■ **Exercise material**

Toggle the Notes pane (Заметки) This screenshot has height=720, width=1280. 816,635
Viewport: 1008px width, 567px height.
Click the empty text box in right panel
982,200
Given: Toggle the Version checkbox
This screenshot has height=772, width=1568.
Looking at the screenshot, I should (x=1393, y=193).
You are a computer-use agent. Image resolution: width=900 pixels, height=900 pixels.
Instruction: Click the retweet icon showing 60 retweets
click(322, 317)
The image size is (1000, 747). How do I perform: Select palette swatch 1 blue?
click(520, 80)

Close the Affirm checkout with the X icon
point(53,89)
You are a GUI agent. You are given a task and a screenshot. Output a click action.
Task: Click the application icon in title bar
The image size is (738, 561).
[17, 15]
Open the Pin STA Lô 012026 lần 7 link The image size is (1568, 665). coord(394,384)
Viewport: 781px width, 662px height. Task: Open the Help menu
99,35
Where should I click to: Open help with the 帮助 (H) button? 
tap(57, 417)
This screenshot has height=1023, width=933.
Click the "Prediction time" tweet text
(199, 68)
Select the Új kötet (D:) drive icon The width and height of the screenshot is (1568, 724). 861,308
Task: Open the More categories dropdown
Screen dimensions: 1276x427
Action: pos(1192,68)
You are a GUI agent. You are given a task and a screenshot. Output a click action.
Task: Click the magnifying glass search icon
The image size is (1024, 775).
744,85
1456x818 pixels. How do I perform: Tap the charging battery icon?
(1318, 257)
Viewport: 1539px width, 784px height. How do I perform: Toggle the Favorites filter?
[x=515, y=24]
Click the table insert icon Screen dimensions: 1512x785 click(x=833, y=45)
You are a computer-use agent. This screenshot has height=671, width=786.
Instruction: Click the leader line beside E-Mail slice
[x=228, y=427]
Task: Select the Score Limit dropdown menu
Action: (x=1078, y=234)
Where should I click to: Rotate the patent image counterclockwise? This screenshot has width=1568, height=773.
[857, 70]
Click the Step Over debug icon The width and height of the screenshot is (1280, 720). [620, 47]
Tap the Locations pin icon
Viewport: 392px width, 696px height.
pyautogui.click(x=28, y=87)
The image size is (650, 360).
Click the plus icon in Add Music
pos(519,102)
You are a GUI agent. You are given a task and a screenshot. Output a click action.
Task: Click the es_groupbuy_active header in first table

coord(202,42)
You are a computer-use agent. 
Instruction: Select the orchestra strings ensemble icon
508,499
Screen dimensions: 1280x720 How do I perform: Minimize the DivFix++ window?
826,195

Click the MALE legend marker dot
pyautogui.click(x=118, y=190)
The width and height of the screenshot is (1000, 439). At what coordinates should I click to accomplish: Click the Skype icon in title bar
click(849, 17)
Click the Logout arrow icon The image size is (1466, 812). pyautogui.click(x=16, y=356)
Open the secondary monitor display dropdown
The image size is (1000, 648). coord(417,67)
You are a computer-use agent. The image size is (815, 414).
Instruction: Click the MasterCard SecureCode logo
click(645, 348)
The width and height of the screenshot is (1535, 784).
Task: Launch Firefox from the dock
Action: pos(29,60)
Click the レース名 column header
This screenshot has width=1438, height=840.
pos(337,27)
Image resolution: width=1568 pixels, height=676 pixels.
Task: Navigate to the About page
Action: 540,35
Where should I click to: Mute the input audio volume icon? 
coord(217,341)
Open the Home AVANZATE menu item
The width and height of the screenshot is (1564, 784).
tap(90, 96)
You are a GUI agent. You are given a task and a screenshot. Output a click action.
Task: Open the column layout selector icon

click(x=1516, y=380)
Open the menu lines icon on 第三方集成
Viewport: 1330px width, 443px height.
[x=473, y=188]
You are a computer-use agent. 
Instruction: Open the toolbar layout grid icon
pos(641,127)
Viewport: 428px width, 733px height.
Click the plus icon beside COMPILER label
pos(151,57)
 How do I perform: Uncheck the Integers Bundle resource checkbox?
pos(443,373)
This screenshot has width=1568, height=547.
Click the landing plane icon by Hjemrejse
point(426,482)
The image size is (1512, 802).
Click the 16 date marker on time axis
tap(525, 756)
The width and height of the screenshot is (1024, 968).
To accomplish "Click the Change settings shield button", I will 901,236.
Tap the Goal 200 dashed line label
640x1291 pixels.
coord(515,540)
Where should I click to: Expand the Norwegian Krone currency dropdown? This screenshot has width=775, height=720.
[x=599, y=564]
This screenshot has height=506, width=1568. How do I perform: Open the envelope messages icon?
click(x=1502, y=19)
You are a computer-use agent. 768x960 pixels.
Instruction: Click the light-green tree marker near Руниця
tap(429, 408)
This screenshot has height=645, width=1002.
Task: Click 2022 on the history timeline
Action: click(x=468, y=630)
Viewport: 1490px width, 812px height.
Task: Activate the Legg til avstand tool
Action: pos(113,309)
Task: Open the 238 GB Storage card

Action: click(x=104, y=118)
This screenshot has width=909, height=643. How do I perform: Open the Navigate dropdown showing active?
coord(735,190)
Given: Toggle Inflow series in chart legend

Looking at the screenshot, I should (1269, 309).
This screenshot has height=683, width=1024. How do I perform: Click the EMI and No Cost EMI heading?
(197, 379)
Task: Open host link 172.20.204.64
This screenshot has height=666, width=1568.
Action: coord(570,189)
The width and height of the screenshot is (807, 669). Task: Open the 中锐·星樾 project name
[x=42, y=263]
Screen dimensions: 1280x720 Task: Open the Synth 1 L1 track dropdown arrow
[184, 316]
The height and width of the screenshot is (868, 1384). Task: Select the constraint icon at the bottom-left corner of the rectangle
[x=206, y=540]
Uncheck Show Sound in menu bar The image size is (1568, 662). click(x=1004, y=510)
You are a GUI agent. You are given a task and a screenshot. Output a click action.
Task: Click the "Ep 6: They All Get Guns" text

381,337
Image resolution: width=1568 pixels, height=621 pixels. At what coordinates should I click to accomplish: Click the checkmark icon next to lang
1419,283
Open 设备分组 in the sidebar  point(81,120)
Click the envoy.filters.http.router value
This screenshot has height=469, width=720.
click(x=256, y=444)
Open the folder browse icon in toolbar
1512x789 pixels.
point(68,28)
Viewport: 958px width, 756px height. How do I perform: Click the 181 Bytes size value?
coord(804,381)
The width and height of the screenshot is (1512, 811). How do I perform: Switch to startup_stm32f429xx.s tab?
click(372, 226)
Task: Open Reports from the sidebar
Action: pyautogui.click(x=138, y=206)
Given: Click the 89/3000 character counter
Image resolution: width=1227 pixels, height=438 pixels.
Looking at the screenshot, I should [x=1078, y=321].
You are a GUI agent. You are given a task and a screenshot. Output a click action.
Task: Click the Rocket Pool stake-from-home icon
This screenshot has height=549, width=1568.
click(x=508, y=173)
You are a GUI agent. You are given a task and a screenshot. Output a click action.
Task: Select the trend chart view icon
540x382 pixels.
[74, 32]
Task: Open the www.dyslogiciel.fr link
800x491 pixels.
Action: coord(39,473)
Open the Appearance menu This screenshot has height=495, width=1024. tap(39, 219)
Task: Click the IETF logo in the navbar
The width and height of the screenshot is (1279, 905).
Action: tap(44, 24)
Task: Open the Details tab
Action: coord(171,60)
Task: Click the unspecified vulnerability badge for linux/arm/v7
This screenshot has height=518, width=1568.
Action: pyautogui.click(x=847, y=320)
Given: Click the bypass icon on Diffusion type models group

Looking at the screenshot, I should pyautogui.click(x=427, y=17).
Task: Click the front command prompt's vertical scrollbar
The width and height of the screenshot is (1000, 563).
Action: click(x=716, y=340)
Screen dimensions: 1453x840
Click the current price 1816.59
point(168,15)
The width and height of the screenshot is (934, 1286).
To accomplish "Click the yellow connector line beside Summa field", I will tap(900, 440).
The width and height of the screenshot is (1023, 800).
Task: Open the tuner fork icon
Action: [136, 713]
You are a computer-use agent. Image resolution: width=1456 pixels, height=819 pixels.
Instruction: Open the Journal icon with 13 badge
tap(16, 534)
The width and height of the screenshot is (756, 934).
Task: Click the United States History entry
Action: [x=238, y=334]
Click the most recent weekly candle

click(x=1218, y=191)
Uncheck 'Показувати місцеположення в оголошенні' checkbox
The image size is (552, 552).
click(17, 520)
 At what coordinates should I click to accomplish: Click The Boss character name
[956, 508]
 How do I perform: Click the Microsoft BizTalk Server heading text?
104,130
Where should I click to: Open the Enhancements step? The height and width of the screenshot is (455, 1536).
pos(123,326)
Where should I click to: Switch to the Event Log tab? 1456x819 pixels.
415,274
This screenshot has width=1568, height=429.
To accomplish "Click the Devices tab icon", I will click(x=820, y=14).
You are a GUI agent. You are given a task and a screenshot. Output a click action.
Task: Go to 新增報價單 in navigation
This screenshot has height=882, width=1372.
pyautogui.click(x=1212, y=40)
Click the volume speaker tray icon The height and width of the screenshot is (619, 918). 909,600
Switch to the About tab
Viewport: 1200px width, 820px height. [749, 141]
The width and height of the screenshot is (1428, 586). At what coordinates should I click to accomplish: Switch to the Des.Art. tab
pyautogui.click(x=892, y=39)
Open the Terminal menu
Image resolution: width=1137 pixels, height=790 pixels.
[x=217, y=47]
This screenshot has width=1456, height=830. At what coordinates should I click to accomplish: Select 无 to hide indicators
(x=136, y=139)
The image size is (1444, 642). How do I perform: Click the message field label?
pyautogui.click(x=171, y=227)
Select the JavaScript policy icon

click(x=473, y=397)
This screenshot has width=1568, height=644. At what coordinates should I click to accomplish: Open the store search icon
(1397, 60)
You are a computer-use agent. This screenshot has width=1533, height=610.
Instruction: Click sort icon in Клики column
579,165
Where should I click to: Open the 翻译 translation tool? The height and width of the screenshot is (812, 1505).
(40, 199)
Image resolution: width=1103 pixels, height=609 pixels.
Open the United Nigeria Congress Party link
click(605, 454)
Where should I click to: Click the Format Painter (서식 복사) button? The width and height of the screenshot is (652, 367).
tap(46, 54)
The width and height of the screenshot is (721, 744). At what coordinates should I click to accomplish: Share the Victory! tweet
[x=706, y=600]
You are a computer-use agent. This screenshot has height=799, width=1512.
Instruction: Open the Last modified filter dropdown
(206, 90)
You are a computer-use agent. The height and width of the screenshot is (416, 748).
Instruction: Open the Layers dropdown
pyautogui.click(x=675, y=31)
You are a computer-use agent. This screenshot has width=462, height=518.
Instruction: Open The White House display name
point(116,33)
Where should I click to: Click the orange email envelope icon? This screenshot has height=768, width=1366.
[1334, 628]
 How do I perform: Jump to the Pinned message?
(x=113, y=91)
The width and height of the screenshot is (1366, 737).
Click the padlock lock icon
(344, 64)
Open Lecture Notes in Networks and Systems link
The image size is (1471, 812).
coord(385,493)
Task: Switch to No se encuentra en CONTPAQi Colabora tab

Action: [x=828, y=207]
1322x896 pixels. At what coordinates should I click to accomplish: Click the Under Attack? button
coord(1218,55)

■ **Assignment**
In the entries above, find the line with "Open the menu lines icon on 第三方集成" and the line with "The width and height of the screenshot is (1024, 968).", then set down exactly those two and every line between them, nothing else.

■ **Response**
Open the menu lines icon on 第三方集成
Viewport: 1330px width, 443px height.
[x=473, y=188]
You are a computer-use agent. 
Instruction: Open the toolbar layout grid icon
pos(641,127)
Viewport: 428px width, 733px height.
Click the plus icon beside COMPILER label
pos(151,57)
 How do I perform: Uncheck the Integers Bundle resource checkbox?
pos(443,373)
This screenshot has width=1568, height=547.
Click the landing plane icon by Hjemrejse
point(426,482)
The image size is (1512, 802).
Click the 16 date marker on time axis
tap(525, 756)
The width and height of the screenshot is (1024, 968).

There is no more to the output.